Reputation: 1598
I have a dataframe that looks as follows (sample below for reference, original has many more columns):
I am trying to get a list of rows where all columns are null (NaN) except for some specific columns. For example, if those specific columns are col2 and col3, I would get the first and third rows. If the specific columns are just col1, I would get only the last row.
Having just a count of the rows that meet those criteria would work too.
I know how to do this by going through each row and comparing, but is there a quicker way to do this?
Thanks!
Upvotes: 0
Views: 1308
Reputation: 8790
Here is a function for doing so.
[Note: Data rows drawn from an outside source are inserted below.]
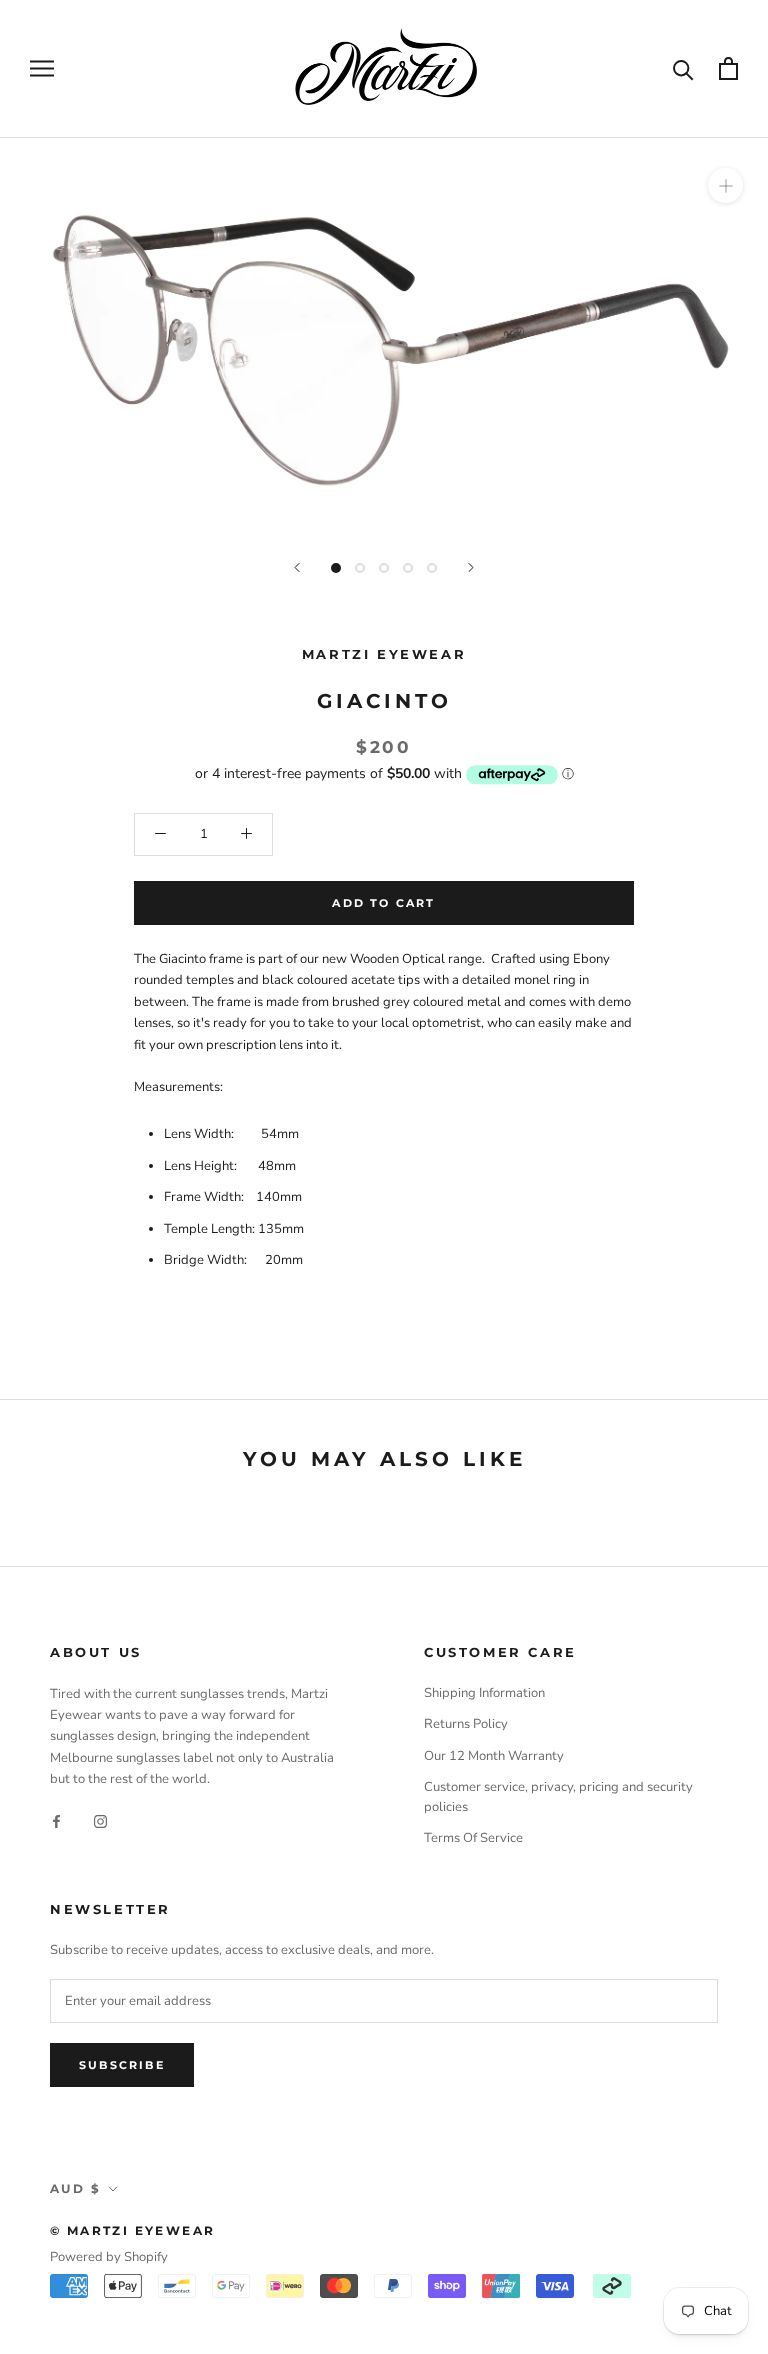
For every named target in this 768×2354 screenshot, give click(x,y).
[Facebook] (56, 1821)
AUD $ (75, 2188)
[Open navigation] (42, 68)
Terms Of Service (473, 1838)
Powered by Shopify (109, 2257)
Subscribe (122, 2065)
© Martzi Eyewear (132, 2230)
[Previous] (297, 567)
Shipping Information (484, 1693)
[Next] (471, 567)
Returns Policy (466, 1724)
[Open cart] (728, 68)
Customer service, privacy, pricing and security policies (558, 1797)
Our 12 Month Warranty (494, 1756)
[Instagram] (100, 1821)
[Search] (683, 68)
I used difference
to find get the dataframe excluding the specified columns, then use isna()
and all()
to find the empty rows:
def null_rows(df, exclude=None):
exclude = [] if exclude is None else exclude
return df[df[df.columns.difference(exclude)].isna().all(1)]
Example:
df = pd.DataFrame({'col1': [None, 3, None, 8],
'col2': [1, None, 6, None],
'col3': [2, 4, 7, None],
'col4': [None, None, None, None],
'col5': [None, 5, None, None]})
print(null_rows(df, ['col2', 'col3']))
Output:
col1 col2 col3 col4 col5
0 NaN 1.0 2.0 None NaN
2 NaN 6.0 7.0 None NaN
Upvotes: 1
Reputation: 150745
You can try:
# specific columns
cols = ['col1','col2']
df[df.drop(cols, axis=1).isna().all(1)]
That would not check if you have data in cols
. If you require that, you can do:
other_nan = df.drop(cols, axis=1).isna().all(1)
chosen_notna = df[cols].notna().any(1)
df[other_nan & chosen_notna]
Upvotes: 2